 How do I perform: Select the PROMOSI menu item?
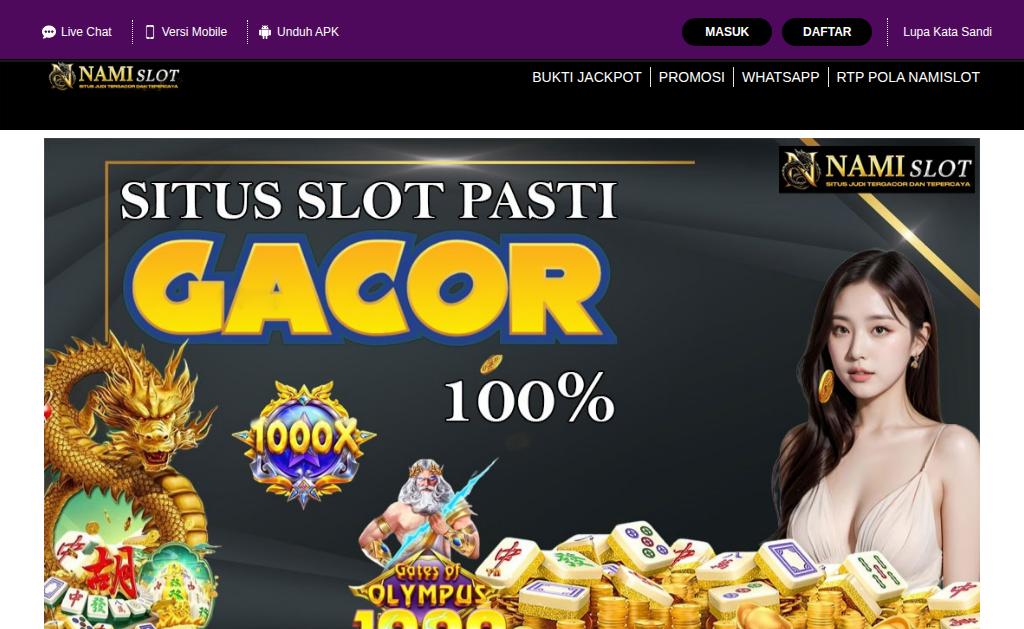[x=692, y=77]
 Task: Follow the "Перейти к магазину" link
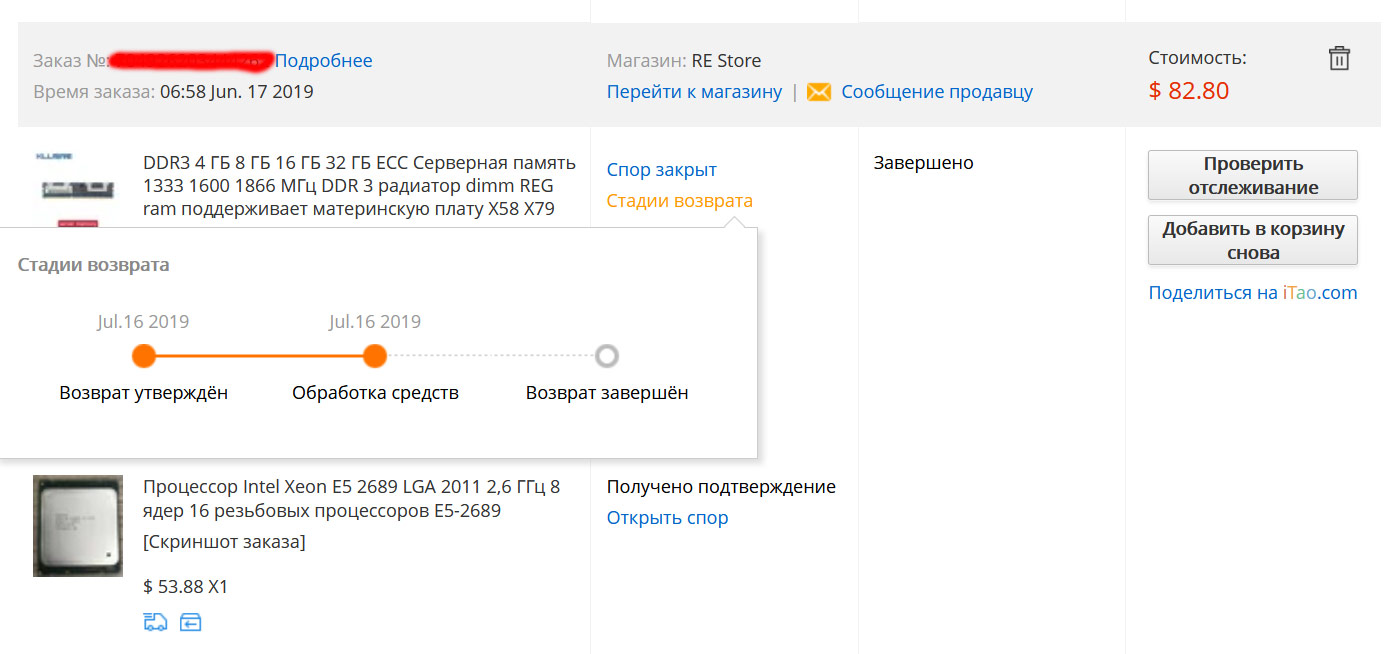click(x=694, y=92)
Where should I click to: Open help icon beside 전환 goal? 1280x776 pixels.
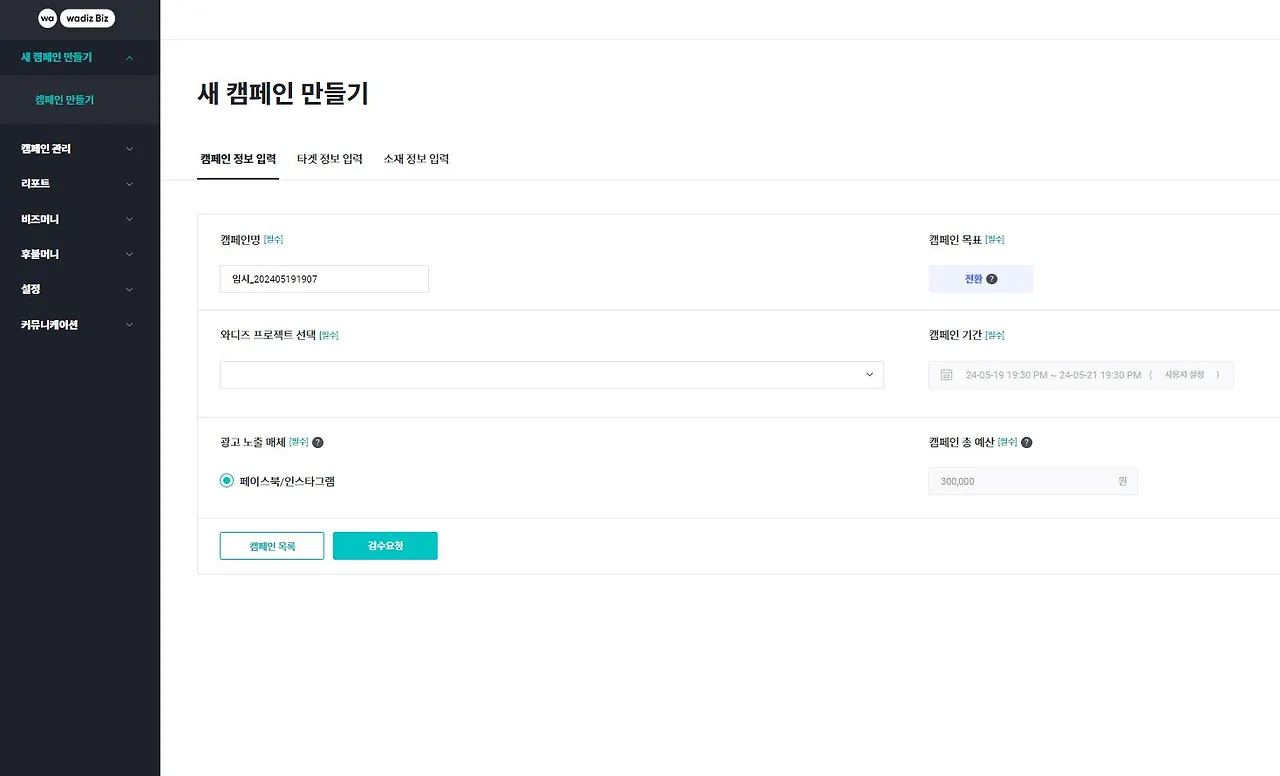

※ ※ ※

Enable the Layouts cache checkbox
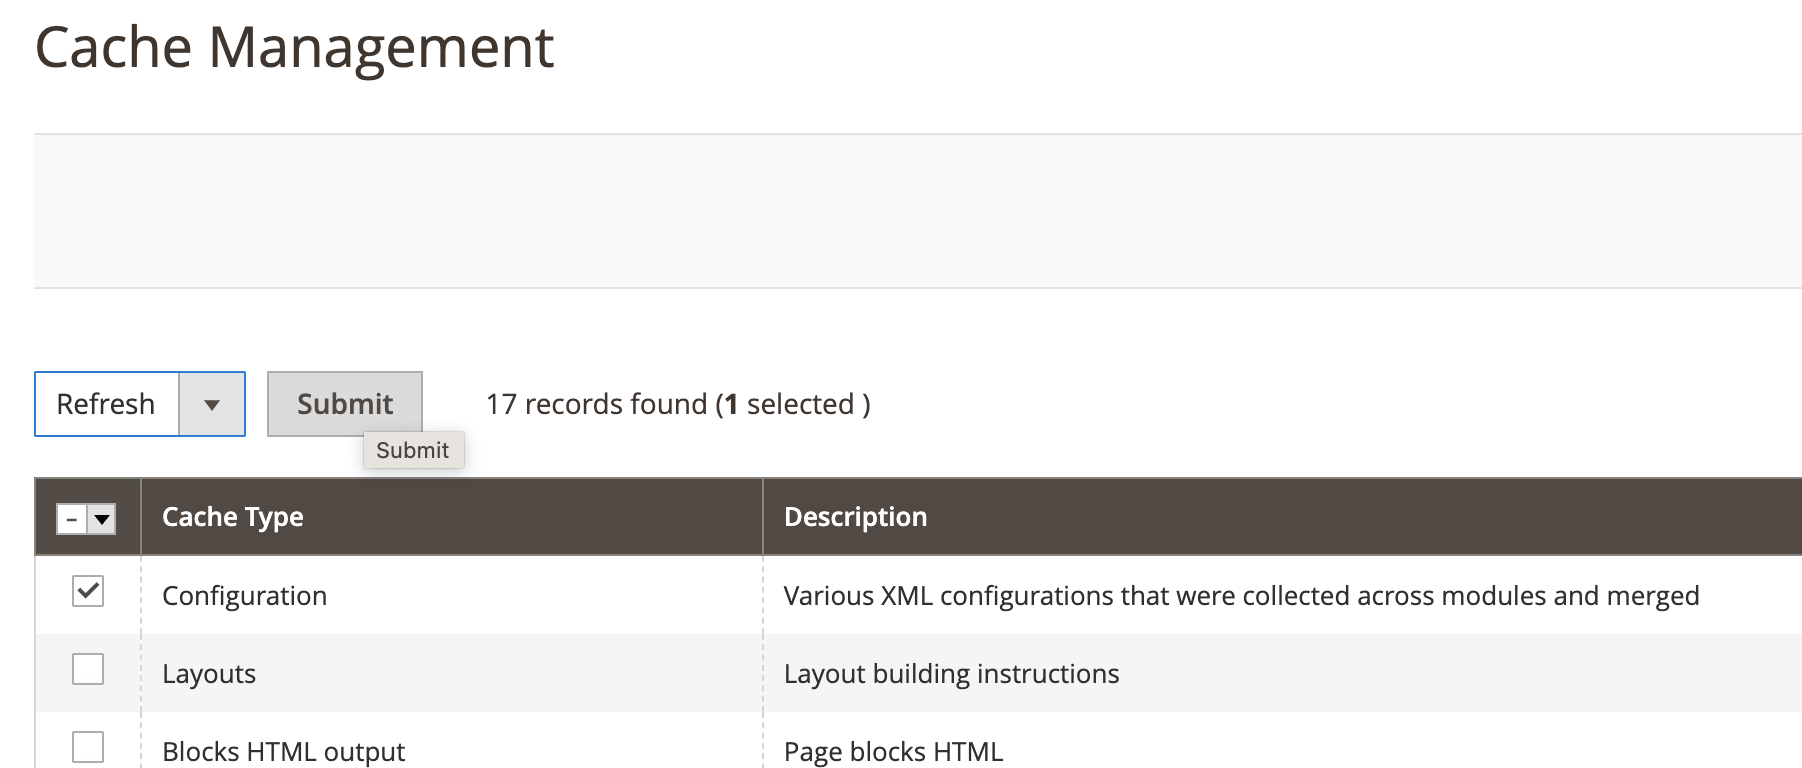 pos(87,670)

※ ※ ※

* **Exercise requirements**:
With the pictures omitted, restate word for word the lines above from the line that has "How do I perform: Select" up to and including the line that has "Where should I", and no other lines.

* **Output of the task**:
 How do I perform: Select the PROMOSI menu item?
[x=692, y=77]
 Task: Follow the "Перейти к магазину" link
click(x=694, y=92)
Where should I click to: Open help icon beside 전환 goal? 1280x776 pixels.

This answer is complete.